[Supplied passage]:
Despite the fact that Democrats secured the votes Wednesday to ensure the Iran deal would survive efforts to kill it, the GOP used their weekly address to blast the Obama administration’s controversial deal, calling it “very dangerous.”
“I can tell you unequivocally, this deal is very dangerous,” said Sen. Pat Toomey, R-Pa., who delivered the GOP address. He urged Americans to call their senators and representatives and demand that they vote against the deal. “It’s not too late to save America from this disaster,” he said.
“What’s at stake here is nothing less than the possibility of giving hundreds of billions of dollars to the world’s largest and worst state sponsor of terrorism, and ultimately paving the way for this outlaw regime to obtain nuclear weapons,” said Toomey. “This deal is very dangerous. It will make America, and the rest of the civilized world, less safe.”

[Directions for this task]: In the passage about the GOP weekly address, which senator delivered the address?

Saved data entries
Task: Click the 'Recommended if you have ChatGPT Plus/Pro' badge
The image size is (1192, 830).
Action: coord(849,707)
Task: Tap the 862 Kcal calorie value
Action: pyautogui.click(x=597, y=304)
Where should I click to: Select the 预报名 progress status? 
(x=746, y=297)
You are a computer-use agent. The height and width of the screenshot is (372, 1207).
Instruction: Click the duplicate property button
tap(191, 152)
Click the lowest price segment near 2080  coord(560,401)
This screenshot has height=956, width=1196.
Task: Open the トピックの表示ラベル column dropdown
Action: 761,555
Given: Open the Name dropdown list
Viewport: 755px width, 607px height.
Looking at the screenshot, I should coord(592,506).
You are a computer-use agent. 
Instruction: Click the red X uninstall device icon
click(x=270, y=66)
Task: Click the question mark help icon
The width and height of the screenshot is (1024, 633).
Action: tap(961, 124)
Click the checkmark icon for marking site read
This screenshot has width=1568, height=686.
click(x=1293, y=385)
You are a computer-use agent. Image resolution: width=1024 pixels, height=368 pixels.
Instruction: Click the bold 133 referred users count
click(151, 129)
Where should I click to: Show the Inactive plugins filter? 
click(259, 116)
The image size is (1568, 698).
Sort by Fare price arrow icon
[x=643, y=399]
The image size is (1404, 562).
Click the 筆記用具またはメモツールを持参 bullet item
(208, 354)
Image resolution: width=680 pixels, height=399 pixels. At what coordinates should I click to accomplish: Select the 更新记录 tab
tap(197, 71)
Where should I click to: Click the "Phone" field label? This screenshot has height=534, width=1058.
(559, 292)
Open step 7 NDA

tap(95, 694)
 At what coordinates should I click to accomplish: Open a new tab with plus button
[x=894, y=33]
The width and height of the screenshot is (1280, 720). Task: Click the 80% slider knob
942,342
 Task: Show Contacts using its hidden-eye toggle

[Solution for this problem]: Sen. Pat Toomey, R-Pa., delivered the GOP address.